About this task –
Word for word, restate the lines from the top of the records below through the line with "Given: Open the kill report notes icon", both included, with no pictures in the result.

Saved entries:
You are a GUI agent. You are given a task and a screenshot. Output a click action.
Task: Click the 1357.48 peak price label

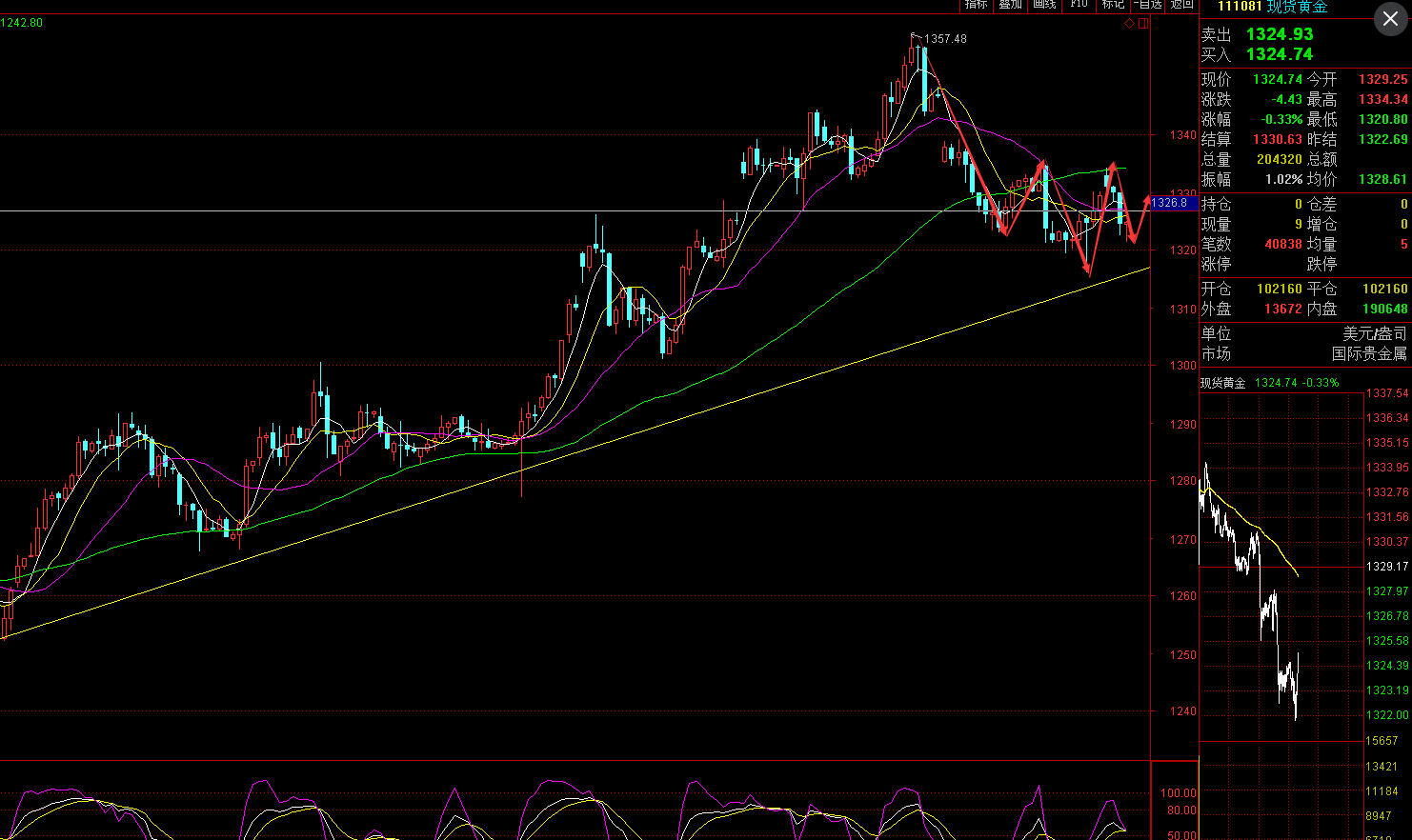pyautogui.click(x=945, y=39)
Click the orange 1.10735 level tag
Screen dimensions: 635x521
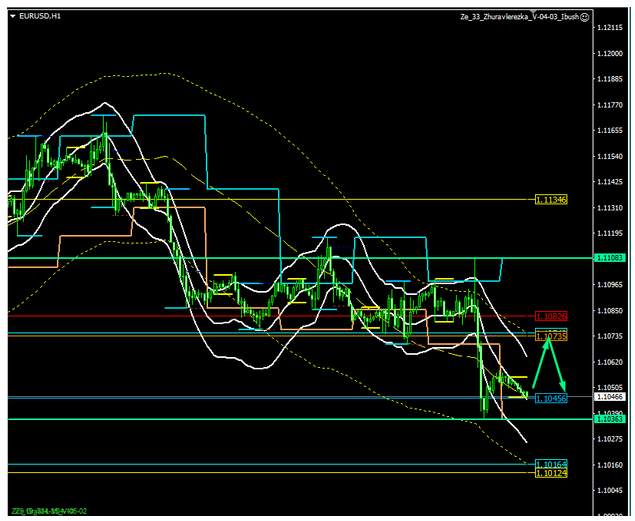[551, 337]
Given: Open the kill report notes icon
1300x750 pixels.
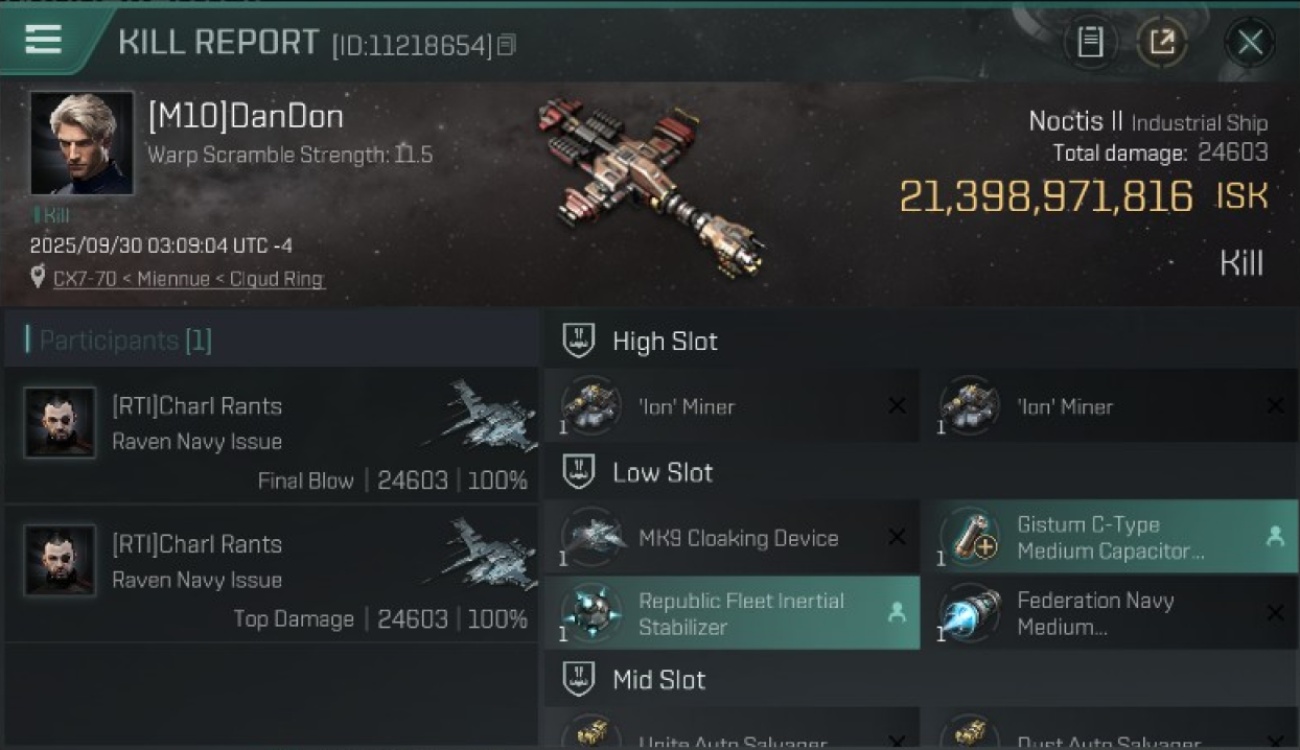Looking at the screenshot, I should [x=1090, y=42].
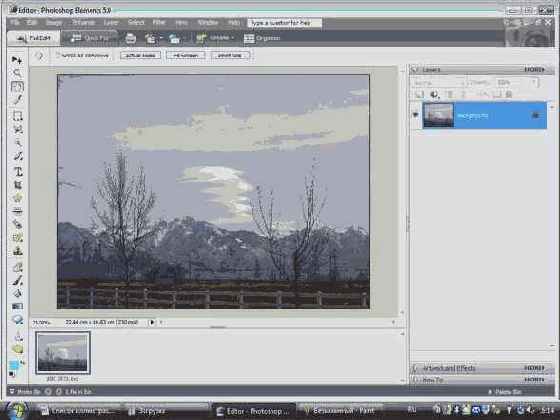
Task: Click the Actual Pixels button
Action: click(x=140, y=55)

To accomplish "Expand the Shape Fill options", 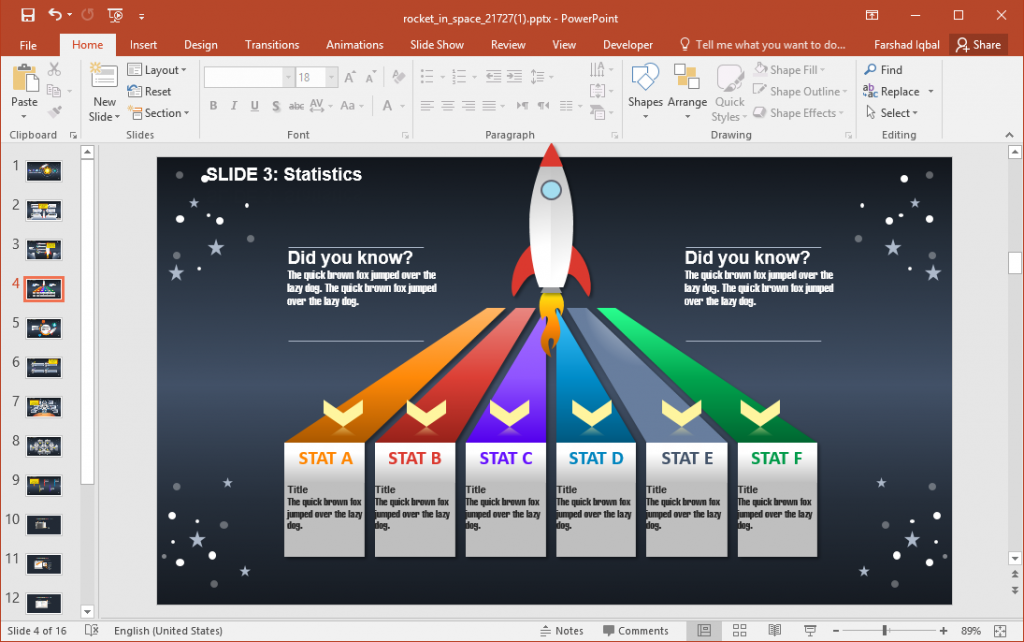I will click(823, 69).
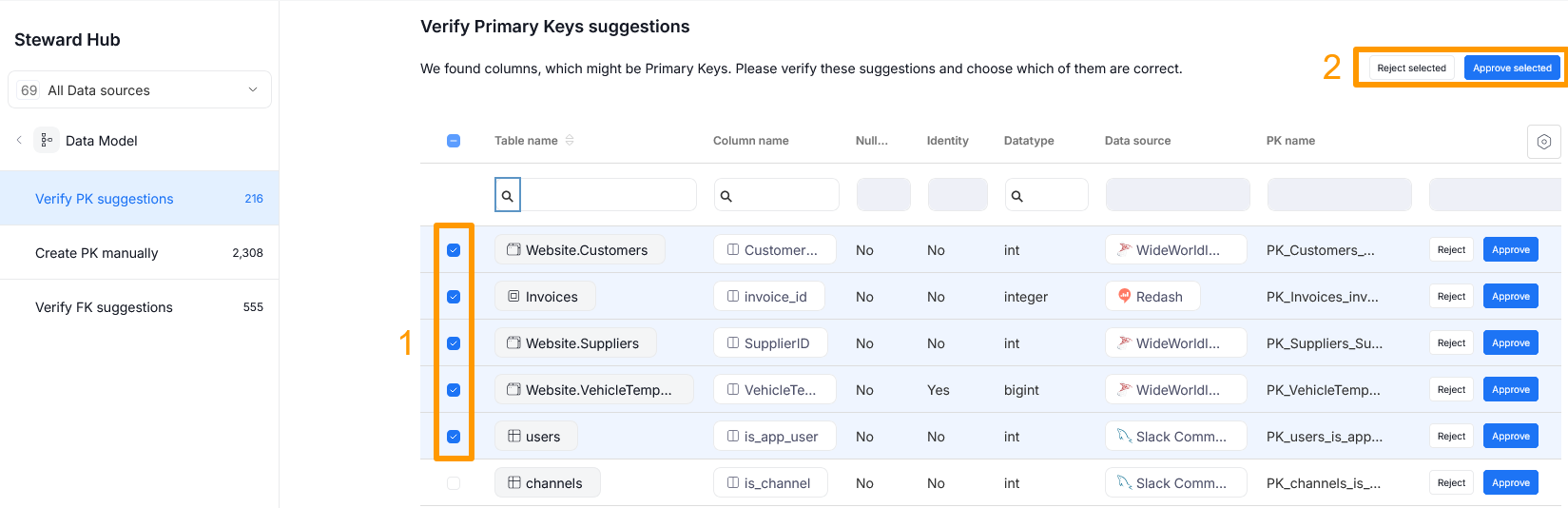
Task: Open the Data source filter field
Action: [1177, 195]
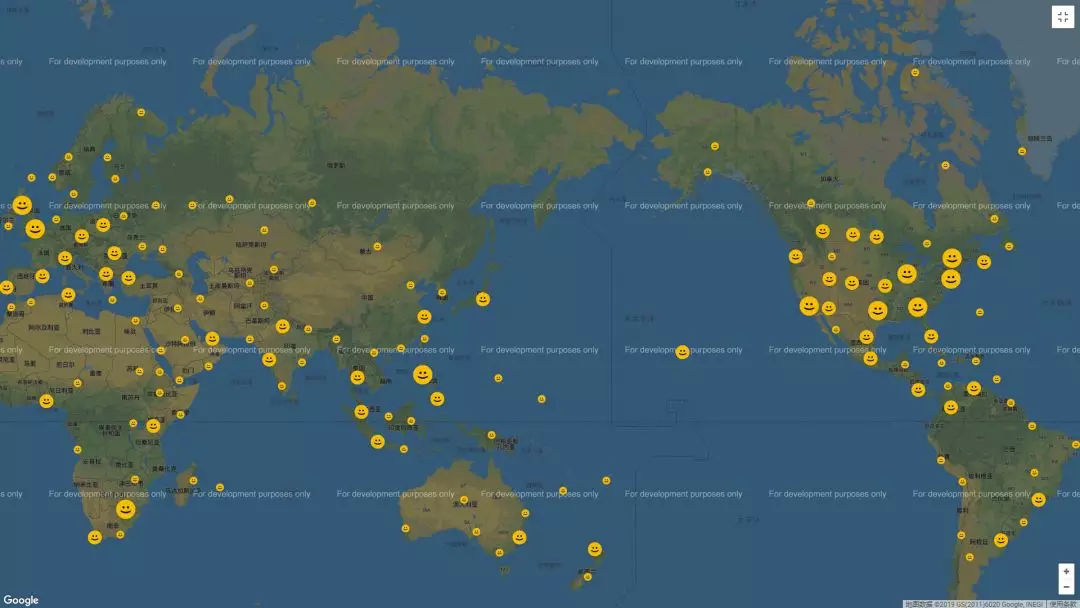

Answer for the task –
You are a GUI agent. You are given a task and a screenshot. Output a click action.
Task: Click the 1357.48 peak price label

pyautogui.click(x=945, y=39)
Click the orange 1.10735 level tag
Screen dimensions: 635x521
[551, 337]
Given: Open the kill report notes icon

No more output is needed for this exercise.